負け戦となるとあわれなものである。笹子峠まで敵が押し寄せ、退却して岩殿城にこもったと分かると、長年の従臣もほとんど逃げて、関東三堅城を誇る岩殿城も、守る家来がいなくなるというありさまとなった。
信茂は意を決し、自分は信長に応じて甲府へ出てみるが、自分が殺されるという万一にそなえて、家系を絶やしてはならぬという武人の作法に従い、時節の到来を待って小山田家の再興を図ろうと、家臣小幡弥三郎を呼び、側室とまだ乳飲み子であるわが子とを託して、夜陰にまぎれて城の裏手から逃れさせた。
落ち延びようとする主君の子を捕えて、信長へ差し出せば、小山田家の家来であっても、命は助けられようし、ほうびにもありつけるかもしれないと思う輩があっても不思議はないと思うと、領内ではあっても、物音一つにも気を付けなければならぬ逃避行であった。
だが話をしないわけにはいかない。まして夜陰である。おたがいの人影が頼りの逃亡であるが、人影が見えなくなるときもあって、所在を確認するためにそっと話しかけた。
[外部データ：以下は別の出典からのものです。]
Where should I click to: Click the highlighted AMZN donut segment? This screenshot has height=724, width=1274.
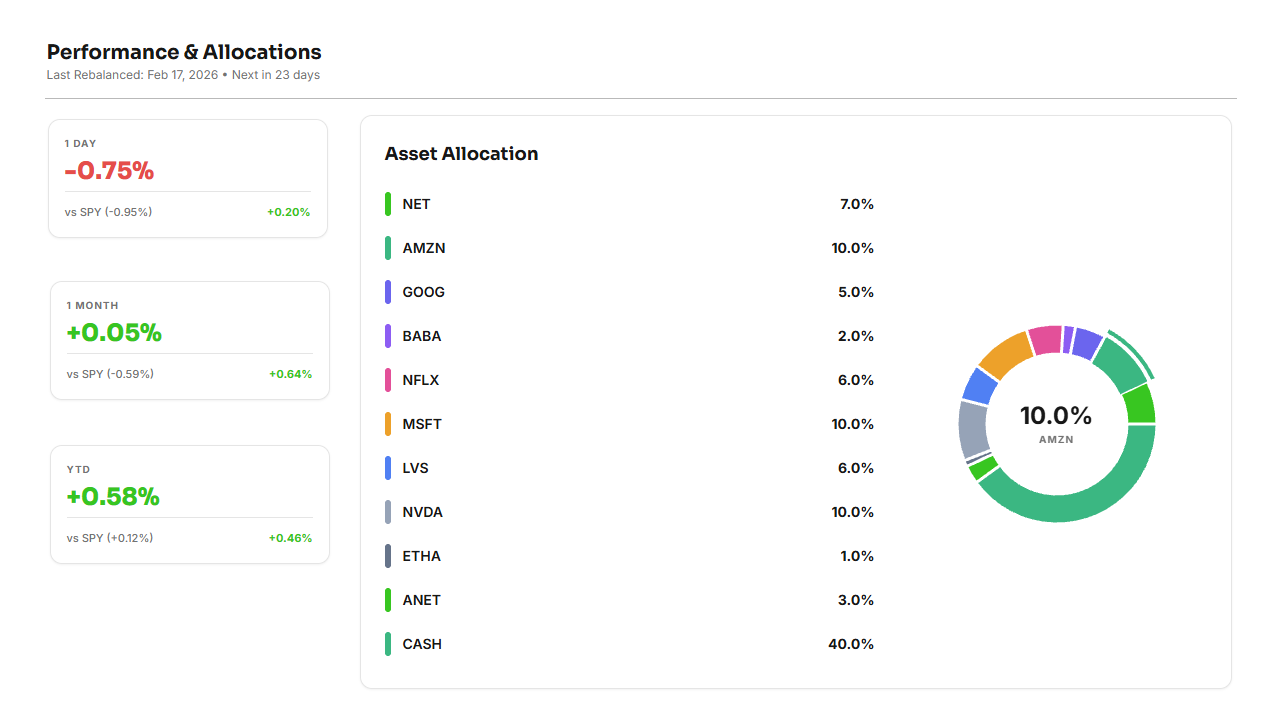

ところが、三方そそり立つがけに囲まれ、里人から『呼ばわり谷』と名付けられた山中深い沢であったので、話し声がこだまし、こだまがこだまを呼んで、がやがやと大勢の人がいる声となって響いた。折あしく幼君までが泣き出し、すっかりおびえた主従は、声が自分たちの声の反響音だと気づく判断力を失っていた。
追手に固まれたと錯覚した夫人は、残忍で知られた信長が降るならともかくも、逃げようとするわれらを助けるはずもなし、助けられたとしても、捕われて辱めを受けるよりは、いさぎよく死ぬのが武人の妻の誉れと意を決し、幼君を淵へ落とし、続いて夫人も自ら命を絶った。
賑岡の「呼ばわり谷」を「稚児落とし」とも呼ぶ由縁である。